Bias

In [None]:
# importing numerical arrays
import numpy as np
# importing plotting capabilities
import matplotlib.pyplot as plt

Cognitive Bias  
There are distinctive patterns in the errors that people make.  
Systematic errors are known as biases and recur predictably in particular circumstances.  
When a handsome & confident speaker takes to the stage, we anticipate that the audience will judge his comments more favourably than what he deserves.

Exercise 1:  
Give three real-world examples of different types of cognitive bias.

References:  
https://www.towergateinsurance.co.uk/liability-insurance/cognitive-biases  
https://positivepsychology.com/cognitive-biases/

Example 1: Gender Bias  
This bias focuses on our human tendencies to assign specific characteristics and behaviours to a particular gender while not providing supportive evidence, deeming these as stereotypes.  
Certain stereotypes such as, women are more caring than men, men have better salaries than women, but without any concrete statistics/evidence to duly confirm these, it can be seen as misinformation and we easily accept these as fact.

Example 2: Anchoring Effect  
We humans tend to cling or anchor to only the first piece of information presented to us without doing further research on the matter.  
This bias is common when purchasing an item, for example, during negotiations, the seller sets the price of their car to €2,000 but the buyer haggles them down to €1,750.  
The buyer will feel they bagged a bargain, although the Latin phrase Caveat Emptor applies, meaning "let the buyer beware".  
The seller can choose to raise the price beyond its actual worth compared to similar car models advertised, they would not state the exact price of €1,500 because they would be haggled down further.  
The buyer may neglect to conduct detailed research on buying a car, they can just easily choose a buyer in close proximity to their town instead of looking further for a more affordable car.
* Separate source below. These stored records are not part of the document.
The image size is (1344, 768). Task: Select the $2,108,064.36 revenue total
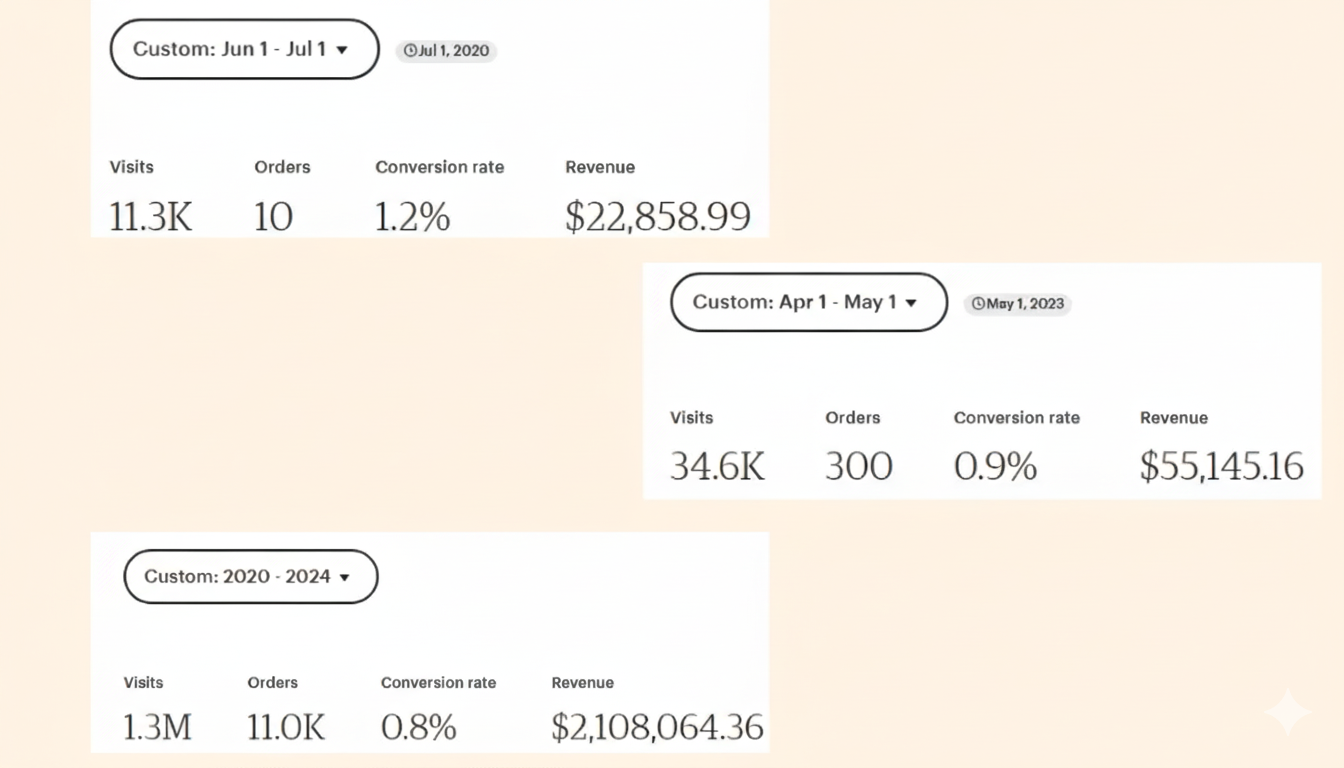pyautogui.click(x=657, y=727)
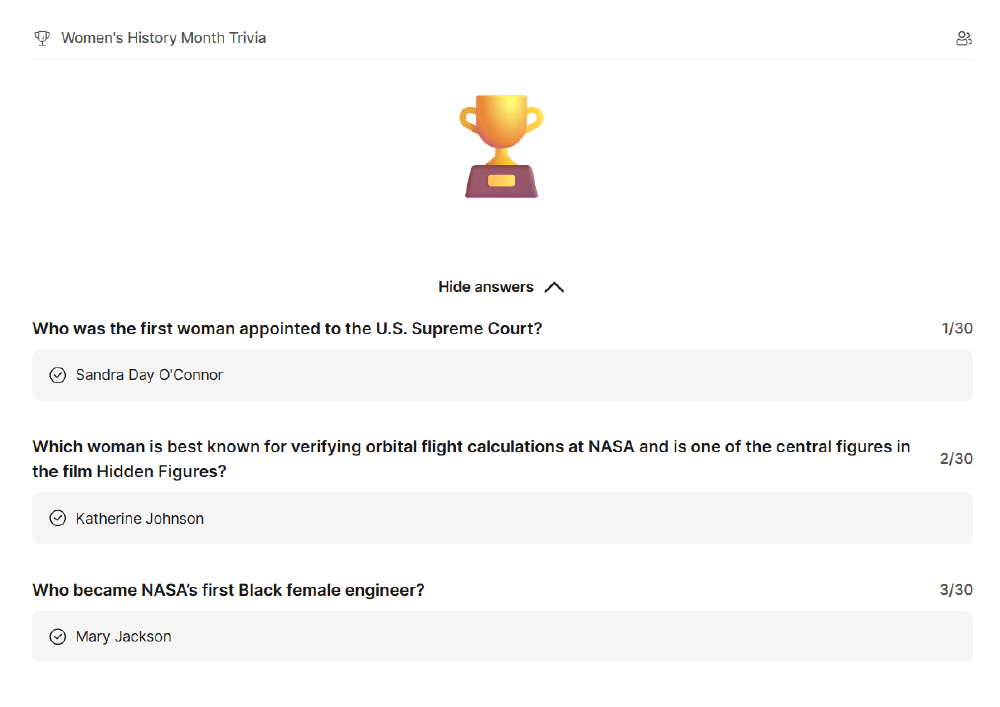This screenshot has height=707, width=1000.
Task: Click the 2/30 question counter
Action: point(956,458)
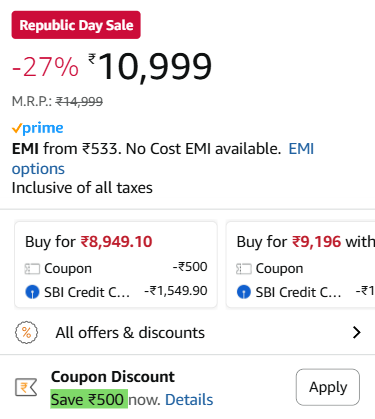Click the rupee coupon tag icon
375x419 pixels.
[x=26, y=387]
Example 3: Confirmation Bias  
This bias is based on searching for information that only confirms our own beliefs and expectations regarding various societal matters.  
This only serves to provide the individual with self-assurance and security but as the saying goes, "that is only one side of the coin".  
It is biased as you will only focus on your agenda and not consider the opinions and perspectives of others to help understand societal matters in a better way.

Statistical Bias  
The Mean and the Standard Deviation are two common calculations in the world of statistics.  
Mean is what's known as the average (adding up all numbers you have, then dividing the total by the number of numbers).

Mean

In [None]:
# Generating a sample of 1000 values from a normal distribution
x = np.random.normal(10.0, 1.0, 1000)
x

If we take the mean of the sample, it is a good estimate of the population mean.

In [None]:
x.mean()

What is meant by a good estimate?  
We will take more samples and investigate this.

In [None]:
# Running a simulation of taking 1000 samples of size 1000
samples = np.random.normal(10.0, 1.0, (1000, 1000))
samples

In [None]:
# calculating the mean of the 1st sample at index 0
samples[0].mean()

In [None]:
# calculating the mean of all samples
sample_means = samples.mean(axis = 1)
sample_means

In [None]:
# plotting results on a histogram
plt.hist(sample_means)

Standard Deviation  
Calculation is not as familiar as the mean.  
It's designed to give a measure of how far the numbers are away from the mean in general.

In [None]:
# an array of numbers with one large number
numbers1 = np.array([1, 1, 1, 1, 10])
# the mean of the array
np.mean(numbers1)

# an array of numbers all close together
numbers2 = np.array([2, 2, 3, 3, 4])
# the mean of the array
np.mean(numbers2)

The mean values are limited as a summary of the data points, so we use standard deviation, giving us a measure of the spread of the data points.

In [None]:
# Generating sample to calculate standard deviation
x = np.random.normal(10.0, 1.0, 1000)
x

# calculating the mean
x_mean = x.mean()
# subtracting the mean from each value
zeroed = x - x.mean
zeroed

# calculating the mean of zeroed
zeroed.mean()
print(f'{zeroed.mean():0.4f}')

Subtracting the mean of the sample results in the mean being 0.  
Standard deviation is an adjustment to the calculation above.  
We want to summarise the zeroed array without losing information about the distance of each point from the mean.

In [None]:
# creating a plot
fig, ax = plt.subplots(figsize = (12, 6))
# plotting the zeroed array
ax.plot(range(len(zeroed)), zeroed, 'k.')
# plotting the y = 0 line
ax.axhline(y = 0.0, color = 'grey', linestyle = '-')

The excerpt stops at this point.